Rheinische Post Krefeld Kempen
Warum NRW bei der Hilfe für die Städte so zögerlich ist
ANALYSE
BERLIN Hagens Stadtkämmerer Christoph Gerbersmann wundert sich über seinen Parteifreund Armin Laschet (CDU). Der müsse beim Altschuldenabbau der Kommunen durch Bund und Länder eigentlich als „Treiber“auftreten, tatsächlich aber ist vom nordrhein-westfälischen Ministerpräsidenten dazu bisher wenig zu hören. Treiber ist ein anderer: Bundesfinanzminister Olaf Scholz (SPD) setzt sich schon seit September vehement dafür ein, die 2500 am meisten verschuldeten Kommunen zu entschulden, damit sie zu den übrigen 7500 Gemeinden aufschließen können.
Von diesen 2500 Städten liegen die allermeisten in Nordrhein-Westfalen, die übrigen im Saarland und
Rheinland-Pfalz. Ihre Altschulden summieren sich auf mindestens 35 Milliarden Euro, rund zwei Drittel davon betreffen Städte in NRW. Zu den Spitzenreitern bei der Verschuldung zählen die Ruhrgebietsstädte Gelsenkirchen, Oberhausen und Essen. Auch Hagen schiebt Kassenkredite von mehr als einer Milliarde Euro vor sich her, das sind 6000 Euro pro Einwohner. Die Zinslast von 15 Millionen Euro pro Jahr verhindert Investitionen in Straßen, Kitas oder Kulturangebote. Kämmerer Gerbersmann hofft daher nun auf die Hilfe des Bundes – und Laschets.
Doch der Ministerpräsident hält sich auffallend zurück – obwohl im September in Nordrhein-Westfalen Kommunalwahlen anstehen. Über seine Motive lässt sich nur mutmaßen, aber Laschet ist erfahren genug, um vorauszusehen, dass das Scholz-Projekt an Widerständen scheitern dürfte. Laschet möchte nicht auf der Verliererseite stehen. Die überlässt er lieber Olaf Scholz.

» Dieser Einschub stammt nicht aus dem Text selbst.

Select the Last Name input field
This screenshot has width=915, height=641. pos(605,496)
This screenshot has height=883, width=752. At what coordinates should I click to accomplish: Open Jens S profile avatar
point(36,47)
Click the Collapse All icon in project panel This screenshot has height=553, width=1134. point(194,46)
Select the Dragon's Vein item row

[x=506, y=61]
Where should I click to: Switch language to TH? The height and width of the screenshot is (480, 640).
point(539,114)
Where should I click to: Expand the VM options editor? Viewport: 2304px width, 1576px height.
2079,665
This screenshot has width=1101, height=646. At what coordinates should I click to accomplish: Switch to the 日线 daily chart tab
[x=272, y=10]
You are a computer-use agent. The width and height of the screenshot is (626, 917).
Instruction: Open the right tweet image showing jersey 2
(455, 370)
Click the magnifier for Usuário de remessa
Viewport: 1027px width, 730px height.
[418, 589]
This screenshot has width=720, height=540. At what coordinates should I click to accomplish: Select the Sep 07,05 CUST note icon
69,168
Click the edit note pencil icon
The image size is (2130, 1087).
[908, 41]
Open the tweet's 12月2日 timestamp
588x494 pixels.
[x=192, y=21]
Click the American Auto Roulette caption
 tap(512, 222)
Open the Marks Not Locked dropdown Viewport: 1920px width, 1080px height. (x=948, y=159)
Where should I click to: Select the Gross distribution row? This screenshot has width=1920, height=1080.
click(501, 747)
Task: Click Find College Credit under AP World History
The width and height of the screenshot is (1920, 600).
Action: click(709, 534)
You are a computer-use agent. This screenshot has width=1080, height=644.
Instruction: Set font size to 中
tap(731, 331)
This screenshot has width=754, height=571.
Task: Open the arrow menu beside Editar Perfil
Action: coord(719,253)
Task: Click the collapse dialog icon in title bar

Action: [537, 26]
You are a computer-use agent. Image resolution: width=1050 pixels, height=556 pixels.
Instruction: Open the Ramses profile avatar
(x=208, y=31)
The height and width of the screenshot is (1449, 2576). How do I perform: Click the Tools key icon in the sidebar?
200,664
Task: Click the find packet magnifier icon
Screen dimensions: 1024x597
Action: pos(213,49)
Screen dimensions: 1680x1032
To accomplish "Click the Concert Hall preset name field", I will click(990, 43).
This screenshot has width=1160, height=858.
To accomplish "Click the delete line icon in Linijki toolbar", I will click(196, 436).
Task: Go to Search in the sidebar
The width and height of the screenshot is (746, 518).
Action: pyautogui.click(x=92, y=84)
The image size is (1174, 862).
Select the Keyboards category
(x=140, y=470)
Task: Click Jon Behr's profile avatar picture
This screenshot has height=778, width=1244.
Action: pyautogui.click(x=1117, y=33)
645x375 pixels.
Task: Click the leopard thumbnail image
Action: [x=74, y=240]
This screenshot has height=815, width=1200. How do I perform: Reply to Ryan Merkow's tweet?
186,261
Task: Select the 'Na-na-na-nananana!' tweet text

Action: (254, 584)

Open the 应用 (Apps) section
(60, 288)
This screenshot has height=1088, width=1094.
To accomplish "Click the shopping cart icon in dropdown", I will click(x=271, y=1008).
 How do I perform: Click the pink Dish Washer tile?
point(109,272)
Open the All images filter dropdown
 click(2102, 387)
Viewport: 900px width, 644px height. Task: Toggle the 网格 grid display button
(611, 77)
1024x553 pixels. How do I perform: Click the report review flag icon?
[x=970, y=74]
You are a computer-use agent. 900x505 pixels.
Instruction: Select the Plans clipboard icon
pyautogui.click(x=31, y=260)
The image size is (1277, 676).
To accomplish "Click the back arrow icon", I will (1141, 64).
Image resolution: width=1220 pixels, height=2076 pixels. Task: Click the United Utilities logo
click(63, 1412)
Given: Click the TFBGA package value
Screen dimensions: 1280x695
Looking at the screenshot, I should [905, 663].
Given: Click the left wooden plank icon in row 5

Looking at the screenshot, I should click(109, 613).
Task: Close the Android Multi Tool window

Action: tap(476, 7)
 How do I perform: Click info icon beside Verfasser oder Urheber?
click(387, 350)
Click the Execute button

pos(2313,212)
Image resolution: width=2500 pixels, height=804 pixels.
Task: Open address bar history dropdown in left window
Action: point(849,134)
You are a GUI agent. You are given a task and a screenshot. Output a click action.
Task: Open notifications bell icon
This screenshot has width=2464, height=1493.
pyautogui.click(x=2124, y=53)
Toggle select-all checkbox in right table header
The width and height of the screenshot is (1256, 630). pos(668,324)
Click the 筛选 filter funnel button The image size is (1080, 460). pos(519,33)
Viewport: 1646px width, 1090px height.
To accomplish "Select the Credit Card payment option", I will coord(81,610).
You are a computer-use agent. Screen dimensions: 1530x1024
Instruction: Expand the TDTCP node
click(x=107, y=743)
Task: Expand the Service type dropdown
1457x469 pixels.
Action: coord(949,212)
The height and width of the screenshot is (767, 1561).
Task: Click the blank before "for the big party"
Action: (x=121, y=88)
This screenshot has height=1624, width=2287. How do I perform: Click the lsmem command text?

Für Laschet dürfte maßgeblich sein, dass sich die drei mächtigsten Männer in der Unionsfraktion gegen das Scholz-Projekt positioniert haben. Fraktionschef Ralph Brinkhaus, seinVize Andreas Jung und der Chef-Haushälter Eckhardt Rehberg wollen die Altschuldenübernahme aus prinzipiellen Gründen verhindern. Für die Entschuldung der Kommunen seien laut Verfassung die Länder zuständig. Zudem habe der Bund Länder und Kommunen in den vergangenen Jahren massiv entschuldet. Künftig würden die Länder Etatüberschüsse erzielen, auf den Bund dagegen kämen viele kostenträchtige Projekte wie die Grundrente zu. Die Union verweist darauf, dass die Altschuldenübernahme auch gar nicht von der Regierungskommission für gleichwertige Lebensverhältnisse empfohlen worden war, wie oft behauptet werde. Vielmehr habe Scholz selbst in eine Stellungnahme der Bundesregierung zum Abschlussbericht der Kommission die Passage zur Altschuldenübernahme eingefügt.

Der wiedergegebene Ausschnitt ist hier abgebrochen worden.